Figure 3

Visualization of postnatal retinas electroporated at E13. Retinas from E13 embryos were electroporated with GFP-bearing plasmids and sacrificed at P0 or P8. Retinal sections from electroporated embryos were incubated with anti-Calbindin (A-D) or anti-Brn3a (E-L) antibodies to identify horizontal cells and post-mitotic RGCs, respectively. (A-C) Calbindin staining on electroporated retinal sections at P0. (A) Shows the electroporated cell population at P0. Note that the vast majority of electroporated cells are distributed between the RGC and INL retinal layers but also, infrequent GFP labelled cells can be observed in the VZ. (B) Calbindin staining performed on electroporated retinal sections (C) Co-localization of calbindin and GFP (yellow cells) in a single cell located deep in the ventricular zone.

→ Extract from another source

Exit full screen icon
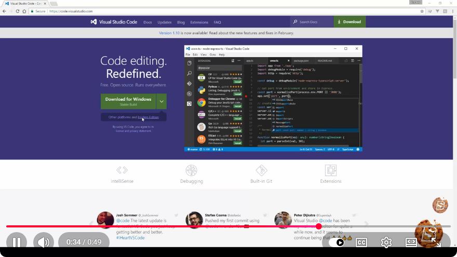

A few amacrine cells are also positive for calbindin in the INL. Scale bar: 50 μm. (D) Higher magnification of a single cell in the ventricular zone that was electroporated at E13 and stained for calbindin at P0 indicating that it is a horizontal cell. Scale bar: 25 μm. (E-G) Sections of P0 retinas that were electroporated at E13, and stained for Brn3a. Scale bar: 50 μm. (I-K) Staining of electroporated retinal sections with the anti-Brn3a antibody at P8 when RGCs have reached their final location at the retinal surface. Note that the majority of GFP expressing cells located at the RGC layer co-localize with Brn3a (yellow cells), indicating that they are RGCs. Scale bar: 100 μm. High-magnification of GFP-expressing RGCs double-labelled with anti-Brn3a at P0 (H) and P8 (L). Scale bar: 25 μm RGC, retinal ganglion cell layer; INL, internal nuclear layer; VZ, ventricular zone.